So in Sitebulb, this is what we use. We painstakingly built our own data model, which validates against Google's Guidelines. And when I say we, I mean Gareth.

Schema.org and the changing world of Rich Results - SEOEdinburgh Meetup from Geoff Kennedy

Here's what it looks like:

Search Features Overview

So what this means is that inevitably, Sitebulb will sometimes disagree with Google's testing tools. But that is only because their testing tools disagree with their own guidelines.

Most often the thing we have seen is that Sitebulb will point out that a required property is missing (because Google's docs say it is required), but Google will still give it a 'pass' on the Rich Results test. With that sort of thing, our feelings tend to err on the side of:

  1. Better safe than sorry.
  2. Google have a track record of changing the goalposts without warning. So see #1.

Aggregated Errors

So here's the other problem with structured data validation - issues typically occur on page templates, yet all the reliable testing tools will only take one page at a time.

Identifying and fixing problems at the template level can enable you to resolve problems with a lot of pages all at once.

For this reason, Sitebulb aggregates issues across multiple pages, so you can pick out the specific template error and list all the pages affected.

In the example below, there are some errors with 'Breadcrumb'. Clicking the red See Errors button allows you to...see the errors. In this case they all have the same error - they are missing the required property 'item.'

Issue aggregation

Whilst you probably want to report issues as a template level, you will also probably want to investigate further and pick out some specific examples to send to your clients.

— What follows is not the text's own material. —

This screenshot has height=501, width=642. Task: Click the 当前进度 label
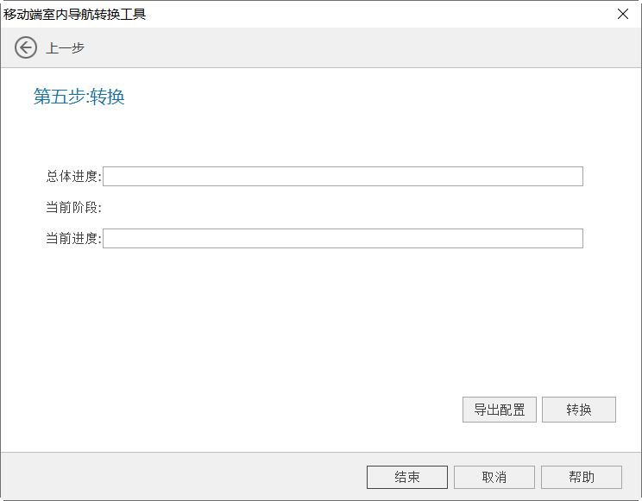pos(73,239)
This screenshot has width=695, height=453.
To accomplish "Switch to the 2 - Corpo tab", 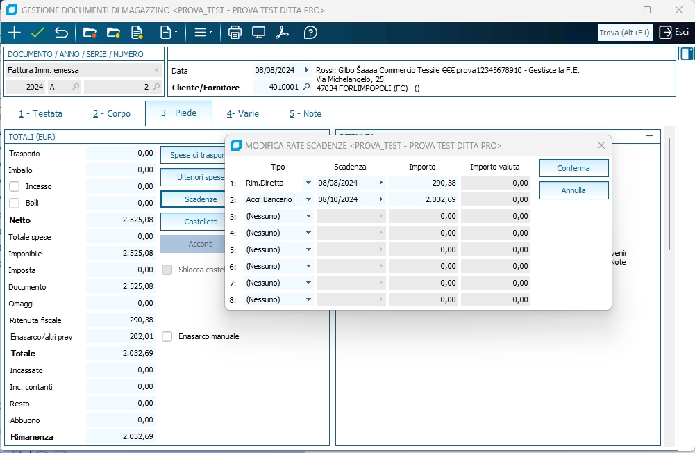I will pos(112,113).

Everything can be drilled down in Sitebulb, so you can check the data in a list:

Or you can explore at a URL level and dig into the markup, with all the issues and errors highlighted for all entities found on the page.

Structured data drilldown

Schema.org Validation

Fixing structured data issues in order to satisfy Google's search feature requirement is typically the number 1 thing that SEOs wish to do, but there is a whole ecosystem outside of Google that can make use of structured data.

For instance, new technology like the Semantic (*mumble*) Connectorising (*mumble*) Graphalizer.

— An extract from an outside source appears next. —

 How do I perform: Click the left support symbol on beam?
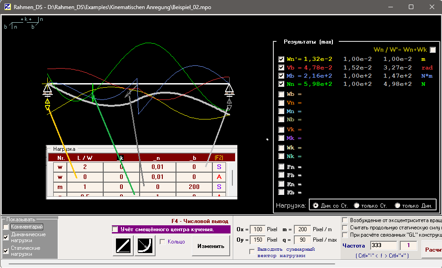[x=47, y=91]
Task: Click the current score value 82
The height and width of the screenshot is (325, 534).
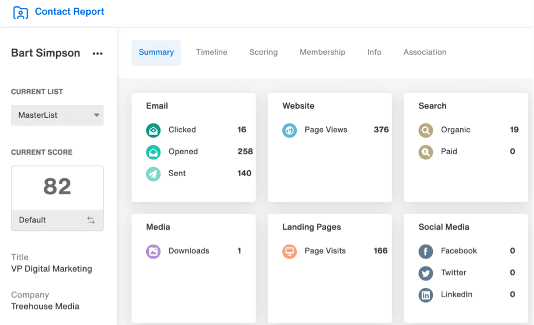Action: 57,187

Ok, ok - it's mostly just Google. BUT Google don't let us know when they are adding stuff so better to be ahead of them by sticking to the standard. And some people just like to mark up everything in sight.

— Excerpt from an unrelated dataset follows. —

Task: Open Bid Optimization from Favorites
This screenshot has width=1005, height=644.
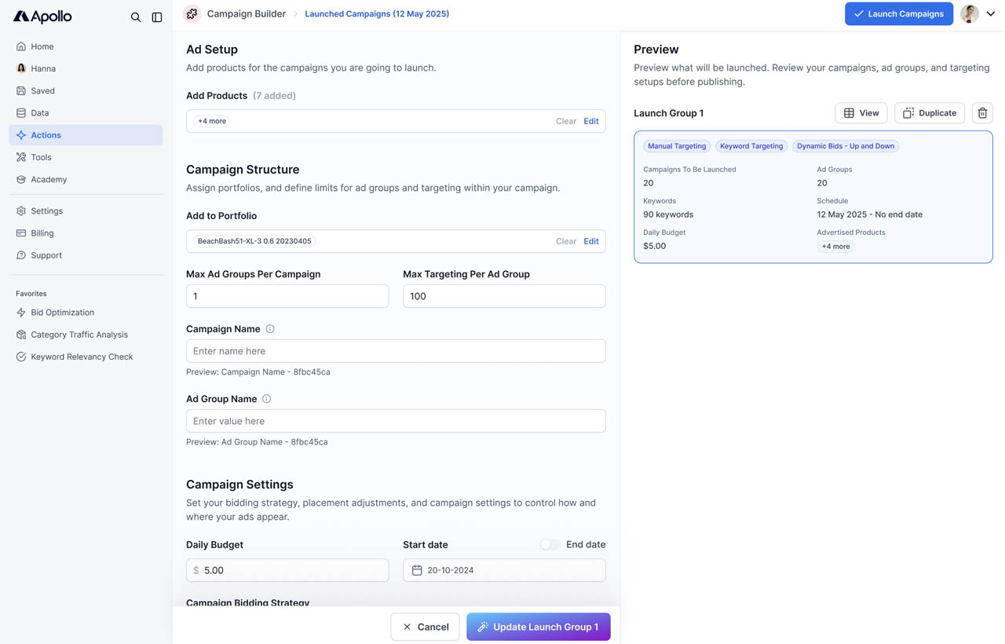Action: 62,313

This is why Sitebulb also collects and validates all of your Schema.org markup, validating against the published Schema.org documentation.

Schema validation

This also means you can start to use the data in more interesting ways. For example, finding your products with the most reviews or best review ratings. Sitebulb has a built-in entity explorer and property explorer, so you can interrogate the data to unearth interesting opportunities.

Entity Property explorers

Write and fix structured data markup on the fly

As is their wont, Google managed to piss a lot of SEOs off recently, by announcing that their Structured Data testing tool is being shut down.

Barry Adams tweet

You may already be looking for a new method for building and testing your structured data markup in anticipation.

Sitebulb has this covered too.

From the tools menu at the top, choose the Structured Data Checker tool, which will check and validate structured data on any URL or code snippet you enter, allowing you to quickly iterate and re-check as you go.

Structured data checker

That brings us to the end of our structured data feature tour. Oh I nearly forgot to tell you how to switch on the structured data extraction: you tick a single box during the audit setup. Done.

And finally, let me direct you to our documentation area, which will tell you all you need to know about structured data with Sitebulb, and probably more.

Point-and-click Content Extraction

It may also seem like we’re a little late to the party when it comes to content extraction, since practically all the other major crawling tools have it already.

In fact, we were early, developing a 'custom scraper' feature back in 2014, for our first product, URL Profiler. 

And so we know what 5 years of support requests look like for this feature…

  • How do I figure out the CCS selector please?
  • What is the XPath to find the price on these pages?
  • Why doesn’t it work on <INSERT RANDOM AngularJS> website?
  • Who, exactly, is Reg Ex?

And it’s not just the support requests, it’s also all the documentation around these features. Go check out any how-to guide for custom extraction, you’ll see a very familiar intro… 'before we can show you any of the good stuff, let’s have a quick 1000 word primer on the fundamentals of XPath.'

We just figured that THERE HAS TO BE A BETTER BLOODY WAY OF DOING IT THAN THIS.

And there is.

Without further ado, I present to you, Sitebulb’s Content Extraction (AKA 'Custom Extraction in the 21st Century').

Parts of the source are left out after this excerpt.